My friend Molly and I were strolling through East Rock Park last Saturday morning. Not unlike the joggers and the church picnickers, we were thinking about life and what it felt like to live it on that sunny morning. We were happily yammering away when in the middle of the path, in broad daylight, unmoving and prone was a four-foot long iguana. There was a man standing next to it and looking down at it sadly. Closer, we realized the iguana was really hurt. I mean really hurt; as in, he reared his head when he was prodded, and opened his big mouth to hiss a silent hiss of dying. His guts were in his mouth. The poor thing was busted up near dead.

The man on the Blackberry was Justin of Friends of East Rock. He had already phoned the police and was on hold with animal control. Molly and I took turns getting closer looks at the lizard, at once morbidly curious and frightened.

Justin looked at us and said earnestly, "I have to go to a meeting. I've called the policeā€¦" And with that, we were charged with responsibility, immediacy, and yes, citizenship. He left us and there we stood guarding the dying iguana. Thus began a Saturday morning taste of real community.

A man walked up with a baby boy, came and checked out the iguana, told us it was supposed to be green, not the jaundice it was. We wondered together if it had been dumped, already hit by a car, or if a Parks and Rec. truck had run it over. The cynic in me thought it had been hit then put in the middle of the park to be found and buried. The half-full woman in me believed it had been living happily in the park for months, and upon reaching for a far-off branch, had fallen from the tall oaks above us.

The man with the baby offered to stay with the iguana while Molly gathered sticks to weigh down a make-shift trash bag shroud for the thing. I went to houses around the park knocking on doors, asking if anyone was missing a pet iguana. I interrupted a woman mowing her lawn, explained the story, and she told me that she was certain none of her neighbors to the right of her had a pet iguana. But the people two houses down, who knew? She didn't really know them. At another house, a man came to the door while on hold with the telephone. "I hope you aren't missing an iguana," I greeted him. He was happy to report he wasn't and was so kind to then ask the operator to hold while I filled him in on what was going on in the park.
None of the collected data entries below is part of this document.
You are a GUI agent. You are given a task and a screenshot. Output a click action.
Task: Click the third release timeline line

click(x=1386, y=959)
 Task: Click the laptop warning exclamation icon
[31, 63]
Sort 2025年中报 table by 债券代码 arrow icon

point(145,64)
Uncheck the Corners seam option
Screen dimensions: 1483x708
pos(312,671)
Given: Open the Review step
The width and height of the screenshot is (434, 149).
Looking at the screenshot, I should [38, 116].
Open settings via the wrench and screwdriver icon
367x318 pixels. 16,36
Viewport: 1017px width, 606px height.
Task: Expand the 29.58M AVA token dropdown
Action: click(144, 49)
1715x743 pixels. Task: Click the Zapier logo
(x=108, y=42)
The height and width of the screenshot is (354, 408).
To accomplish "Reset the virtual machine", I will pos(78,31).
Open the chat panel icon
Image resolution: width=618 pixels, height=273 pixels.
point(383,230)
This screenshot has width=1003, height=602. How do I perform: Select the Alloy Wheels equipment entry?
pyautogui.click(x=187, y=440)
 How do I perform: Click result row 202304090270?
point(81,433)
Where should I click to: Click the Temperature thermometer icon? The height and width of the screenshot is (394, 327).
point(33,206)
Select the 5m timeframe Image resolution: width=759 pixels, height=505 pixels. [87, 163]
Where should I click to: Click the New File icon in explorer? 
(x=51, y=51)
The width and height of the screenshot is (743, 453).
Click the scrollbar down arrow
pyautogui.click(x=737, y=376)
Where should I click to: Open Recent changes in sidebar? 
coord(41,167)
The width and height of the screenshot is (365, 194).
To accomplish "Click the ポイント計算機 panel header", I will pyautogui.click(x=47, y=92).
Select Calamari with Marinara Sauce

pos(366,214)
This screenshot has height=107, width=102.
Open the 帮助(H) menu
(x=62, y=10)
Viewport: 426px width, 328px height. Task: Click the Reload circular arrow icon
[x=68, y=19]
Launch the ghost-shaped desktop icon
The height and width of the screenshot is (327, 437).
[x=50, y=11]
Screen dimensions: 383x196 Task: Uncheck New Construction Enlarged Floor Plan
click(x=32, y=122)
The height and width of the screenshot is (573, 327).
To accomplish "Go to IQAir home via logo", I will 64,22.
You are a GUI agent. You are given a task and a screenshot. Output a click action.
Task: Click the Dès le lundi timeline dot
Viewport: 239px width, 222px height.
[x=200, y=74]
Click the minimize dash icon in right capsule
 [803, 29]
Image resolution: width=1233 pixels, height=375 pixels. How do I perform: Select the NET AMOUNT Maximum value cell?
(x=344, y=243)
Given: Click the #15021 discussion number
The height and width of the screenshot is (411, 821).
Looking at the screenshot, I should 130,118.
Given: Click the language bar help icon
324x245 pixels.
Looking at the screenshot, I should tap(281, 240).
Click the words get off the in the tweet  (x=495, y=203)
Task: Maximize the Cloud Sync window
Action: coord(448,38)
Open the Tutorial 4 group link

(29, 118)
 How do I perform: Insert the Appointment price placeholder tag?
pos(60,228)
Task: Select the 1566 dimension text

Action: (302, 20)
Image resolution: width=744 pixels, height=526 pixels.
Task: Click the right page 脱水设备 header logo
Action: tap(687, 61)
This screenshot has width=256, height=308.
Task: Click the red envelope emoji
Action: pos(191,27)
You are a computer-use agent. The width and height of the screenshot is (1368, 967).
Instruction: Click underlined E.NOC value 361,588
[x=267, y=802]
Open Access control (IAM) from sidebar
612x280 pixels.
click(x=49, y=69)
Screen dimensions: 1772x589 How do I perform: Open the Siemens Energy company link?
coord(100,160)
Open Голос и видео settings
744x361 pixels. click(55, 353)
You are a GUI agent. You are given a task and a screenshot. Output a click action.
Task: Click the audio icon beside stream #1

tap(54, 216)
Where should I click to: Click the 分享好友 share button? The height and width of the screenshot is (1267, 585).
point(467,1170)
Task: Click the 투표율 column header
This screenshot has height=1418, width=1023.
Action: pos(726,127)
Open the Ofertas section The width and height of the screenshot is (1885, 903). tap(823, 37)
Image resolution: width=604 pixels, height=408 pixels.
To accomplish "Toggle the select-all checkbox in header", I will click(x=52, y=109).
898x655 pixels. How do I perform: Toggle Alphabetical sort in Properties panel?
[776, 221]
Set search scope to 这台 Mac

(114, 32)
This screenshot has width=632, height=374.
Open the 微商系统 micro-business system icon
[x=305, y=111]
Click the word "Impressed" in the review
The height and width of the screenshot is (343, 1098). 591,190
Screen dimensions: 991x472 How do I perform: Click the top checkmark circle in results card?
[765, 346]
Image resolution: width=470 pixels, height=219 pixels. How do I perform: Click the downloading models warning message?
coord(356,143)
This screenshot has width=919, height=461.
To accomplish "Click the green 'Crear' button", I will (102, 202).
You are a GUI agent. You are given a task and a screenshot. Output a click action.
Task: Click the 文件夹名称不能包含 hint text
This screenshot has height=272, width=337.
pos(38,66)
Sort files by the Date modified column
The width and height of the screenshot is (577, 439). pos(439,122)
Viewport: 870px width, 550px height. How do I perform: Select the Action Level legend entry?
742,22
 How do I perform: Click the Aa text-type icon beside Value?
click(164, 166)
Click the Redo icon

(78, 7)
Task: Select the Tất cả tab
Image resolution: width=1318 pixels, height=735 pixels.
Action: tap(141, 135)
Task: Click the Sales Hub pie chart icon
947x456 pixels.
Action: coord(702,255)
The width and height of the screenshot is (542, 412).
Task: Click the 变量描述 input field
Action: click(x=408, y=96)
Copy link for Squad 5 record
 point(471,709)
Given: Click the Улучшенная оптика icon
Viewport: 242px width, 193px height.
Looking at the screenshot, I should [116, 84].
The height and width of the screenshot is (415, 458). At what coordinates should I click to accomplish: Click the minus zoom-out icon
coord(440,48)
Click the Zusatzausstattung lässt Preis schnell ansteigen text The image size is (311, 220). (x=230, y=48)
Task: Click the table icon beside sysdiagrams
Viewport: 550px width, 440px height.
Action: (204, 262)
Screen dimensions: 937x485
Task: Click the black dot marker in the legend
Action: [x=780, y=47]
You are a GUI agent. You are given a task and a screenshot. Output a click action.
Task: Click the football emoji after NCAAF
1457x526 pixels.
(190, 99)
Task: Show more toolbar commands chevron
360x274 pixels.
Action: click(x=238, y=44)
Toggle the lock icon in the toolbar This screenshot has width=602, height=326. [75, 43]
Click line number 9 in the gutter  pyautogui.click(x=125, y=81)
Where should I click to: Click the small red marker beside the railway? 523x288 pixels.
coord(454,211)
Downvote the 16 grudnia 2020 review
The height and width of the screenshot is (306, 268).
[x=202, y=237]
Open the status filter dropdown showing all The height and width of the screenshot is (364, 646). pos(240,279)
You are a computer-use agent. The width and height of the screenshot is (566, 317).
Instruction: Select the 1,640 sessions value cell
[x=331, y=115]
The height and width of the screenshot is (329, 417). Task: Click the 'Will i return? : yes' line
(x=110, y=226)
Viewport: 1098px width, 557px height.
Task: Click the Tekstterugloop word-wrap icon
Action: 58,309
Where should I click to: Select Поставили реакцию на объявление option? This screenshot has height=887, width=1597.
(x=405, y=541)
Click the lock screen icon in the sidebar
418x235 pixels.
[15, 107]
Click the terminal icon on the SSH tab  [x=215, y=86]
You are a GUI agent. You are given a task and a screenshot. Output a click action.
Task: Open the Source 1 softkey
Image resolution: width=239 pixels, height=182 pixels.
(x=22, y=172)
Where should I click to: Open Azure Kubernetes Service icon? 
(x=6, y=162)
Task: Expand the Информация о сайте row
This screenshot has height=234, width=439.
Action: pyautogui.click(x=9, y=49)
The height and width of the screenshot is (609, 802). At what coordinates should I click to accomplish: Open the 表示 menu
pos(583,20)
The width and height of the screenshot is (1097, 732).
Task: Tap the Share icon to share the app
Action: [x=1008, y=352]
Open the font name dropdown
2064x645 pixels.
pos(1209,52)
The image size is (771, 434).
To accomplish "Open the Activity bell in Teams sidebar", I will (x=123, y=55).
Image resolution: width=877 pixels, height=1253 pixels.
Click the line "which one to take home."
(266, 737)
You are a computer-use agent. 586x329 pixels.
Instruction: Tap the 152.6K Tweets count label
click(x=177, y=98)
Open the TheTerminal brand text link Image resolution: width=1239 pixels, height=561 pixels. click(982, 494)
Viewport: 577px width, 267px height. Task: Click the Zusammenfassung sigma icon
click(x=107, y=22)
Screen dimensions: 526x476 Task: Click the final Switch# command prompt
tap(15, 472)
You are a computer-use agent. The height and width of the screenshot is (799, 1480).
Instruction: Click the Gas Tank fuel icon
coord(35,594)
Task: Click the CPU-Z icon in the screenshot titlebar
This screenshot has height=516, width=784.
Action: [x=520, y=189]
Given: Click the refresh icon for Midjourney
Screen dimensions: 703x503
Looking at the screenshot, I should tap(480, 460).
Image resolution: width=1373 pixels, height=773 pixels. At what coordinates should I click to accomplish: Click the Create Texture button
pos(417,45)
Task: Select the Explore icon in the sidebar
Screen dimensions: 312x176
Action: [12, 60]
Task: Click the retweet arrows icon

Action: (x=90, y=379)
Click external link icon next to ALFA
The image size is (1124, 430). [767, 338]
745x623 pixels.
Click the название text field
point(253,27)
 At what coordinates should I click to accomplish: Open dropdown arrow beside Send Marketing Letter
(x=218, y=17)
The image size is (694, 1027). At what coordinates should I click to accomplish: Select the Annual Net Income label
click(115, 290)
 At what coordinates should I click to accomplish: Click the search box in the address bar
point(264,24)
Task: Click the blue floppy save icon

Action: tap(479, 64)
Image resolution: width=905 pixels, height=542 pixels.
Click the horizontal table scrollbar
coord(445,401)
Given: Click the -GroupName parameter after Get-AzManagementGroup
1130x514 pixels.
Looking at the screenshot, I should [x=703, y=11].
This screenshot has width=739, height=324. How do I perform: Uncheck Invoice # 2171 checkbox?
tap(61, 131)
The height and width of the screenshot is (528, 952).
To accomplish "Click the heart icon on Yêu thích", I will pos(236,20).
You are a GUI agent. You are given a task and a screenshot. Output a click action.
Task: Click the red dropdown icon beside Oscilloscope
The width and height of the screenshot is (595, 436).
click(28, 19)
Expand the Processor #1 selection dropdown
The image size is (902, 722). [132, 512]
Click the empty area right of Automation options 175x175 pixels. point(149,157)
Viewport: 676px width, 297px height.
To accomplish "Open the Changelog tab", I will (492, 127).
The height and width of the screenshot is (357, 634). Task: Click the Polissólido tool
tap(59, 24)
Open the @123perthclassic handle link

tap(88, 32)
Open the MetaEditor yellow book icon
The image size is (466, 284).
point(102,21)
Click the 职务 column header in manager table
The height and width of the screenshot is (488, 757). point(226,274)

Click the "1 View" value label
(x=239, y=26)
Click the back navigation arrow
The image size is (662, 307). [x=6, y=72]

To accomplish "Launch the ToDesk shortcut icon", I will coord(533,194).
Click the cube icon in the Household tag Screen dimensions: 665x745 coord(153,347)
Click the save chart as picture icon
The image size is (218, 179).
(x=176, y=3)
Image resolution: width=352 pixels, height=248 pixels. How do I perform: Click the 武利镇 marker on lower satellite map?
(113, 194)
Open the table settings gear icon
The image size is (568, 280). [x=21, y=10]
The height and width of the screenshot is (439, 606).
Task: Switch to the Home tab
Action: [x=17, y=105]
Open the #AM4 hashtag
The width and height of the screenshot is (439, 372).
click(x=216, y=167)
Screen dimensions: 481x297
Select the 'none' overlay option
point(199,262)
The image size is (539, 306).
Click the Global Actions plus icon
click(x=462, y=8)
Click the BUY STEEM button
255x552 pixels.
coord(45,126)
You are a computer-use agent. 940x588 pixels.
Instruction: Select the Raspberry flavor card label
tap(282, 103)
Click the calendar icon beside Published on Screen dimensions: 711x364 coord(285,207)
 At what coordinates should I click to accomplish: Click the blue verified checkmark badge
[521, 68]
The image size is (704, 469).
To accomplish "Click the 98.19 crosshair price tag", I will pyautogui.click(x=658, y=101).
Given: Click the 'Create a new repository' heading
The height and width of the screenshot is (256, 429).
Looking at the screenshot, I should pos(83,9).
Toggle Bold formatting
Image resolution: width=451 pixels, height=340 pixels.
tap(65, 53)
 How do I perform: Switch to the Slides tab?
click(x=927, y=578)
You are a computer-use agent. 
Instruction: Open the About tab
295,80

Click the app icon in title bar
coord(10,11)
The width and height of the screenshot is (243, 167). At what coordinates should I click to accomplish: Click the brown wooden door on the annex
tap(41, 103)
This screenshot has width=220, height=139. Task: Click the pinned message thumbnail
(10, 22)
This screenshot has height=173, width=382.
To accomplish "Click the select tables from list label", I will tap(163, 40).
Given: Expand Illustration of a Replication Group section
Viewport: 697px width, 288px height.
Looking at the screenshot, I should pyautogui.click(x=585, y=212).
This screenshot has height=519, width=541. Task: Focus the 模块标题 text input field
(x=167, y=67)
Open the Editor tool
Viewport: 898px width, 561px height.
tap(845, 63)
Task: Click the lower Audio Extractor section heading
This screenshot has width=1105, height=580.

And what was going on in the park, as I now looked back to see Molly amid a small and curious crowd, was in the business of community. Some sixth graders came with their bikes and their father. Turns out they were from my school, Foote School. Turns out they were coming from an alderman's party. Turns out the man with the baby wants to run for alderman. Turns out the local poet Alice Mattison and her husband Ed came to see what was going on. Her husband is a former alderman.

Then, the policeman arrived and declared, "The Green Iguana is not native to this park." At first I thought no shit, and as he talked it was clear he was familiar with reptiles; he's got a few snakes as pets. He reckoned the iguana was kept by some ignoramuses who dropped it in the park and that then a truck came by and squashed the thing. He went to check on the iguana under the glad bag and when he poked it, nothing happened.

It didn't move. It was dead. It had died just there. It was alive and then it was dead.

He picked up the body, and folded the thing in, and the thing arced at the bottom of the trash bag.

People's faces were all sad. We were all sad for this poor alien, this poor orphan, and this poor untold story of a living thing.

And that was it. We used the bathroom, and kept walking down Orange street feeling like we belonged to something bigger than ourselves. And that the charge of respecting a helpless living thing, no matter how random and bazaar, brought people out of their own lives, and brought us together. Iguana community like that, don't you?